**Given information:**

####################

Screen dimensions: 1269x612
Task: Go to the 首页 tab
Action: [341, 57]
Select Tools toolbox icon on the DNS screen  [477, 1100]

####################

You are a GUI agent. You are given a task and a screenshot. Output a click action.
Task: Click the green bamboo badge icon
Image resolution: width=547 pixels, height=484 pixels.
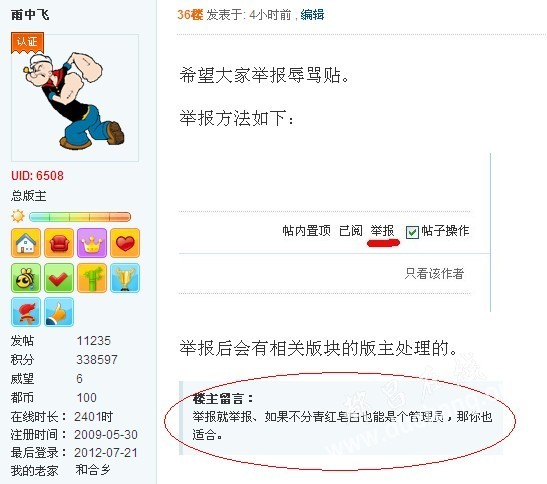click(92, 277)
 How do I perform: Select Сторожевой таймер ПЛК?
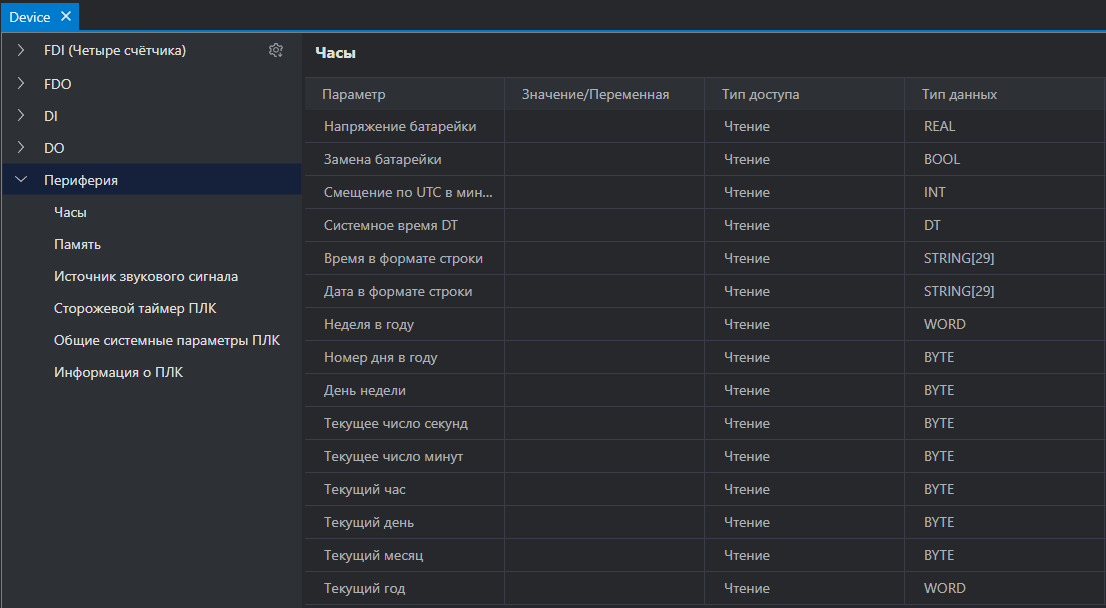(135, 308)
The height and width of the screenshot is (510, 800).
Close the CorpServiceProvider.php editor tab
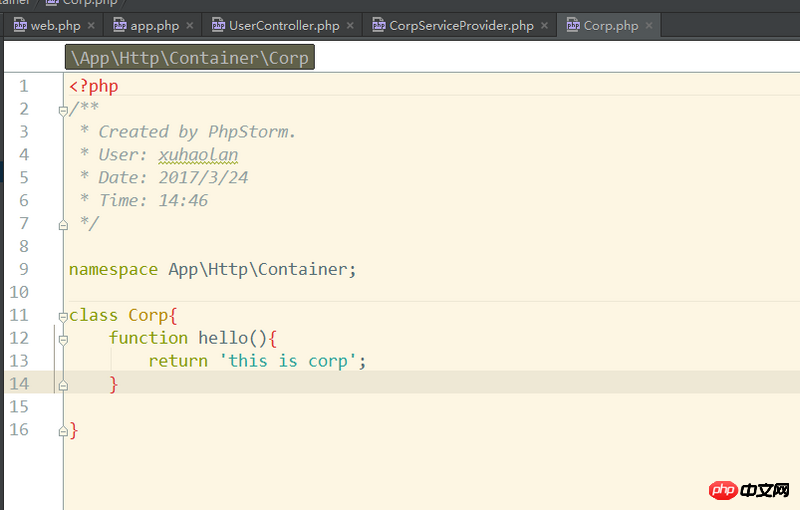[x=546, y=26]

####################

Search the entries for "icon" and show every line that has it.

Select Tools toolbox icon on the DNS screen  [477, 1100]
Task: Click the green bamboo badge icon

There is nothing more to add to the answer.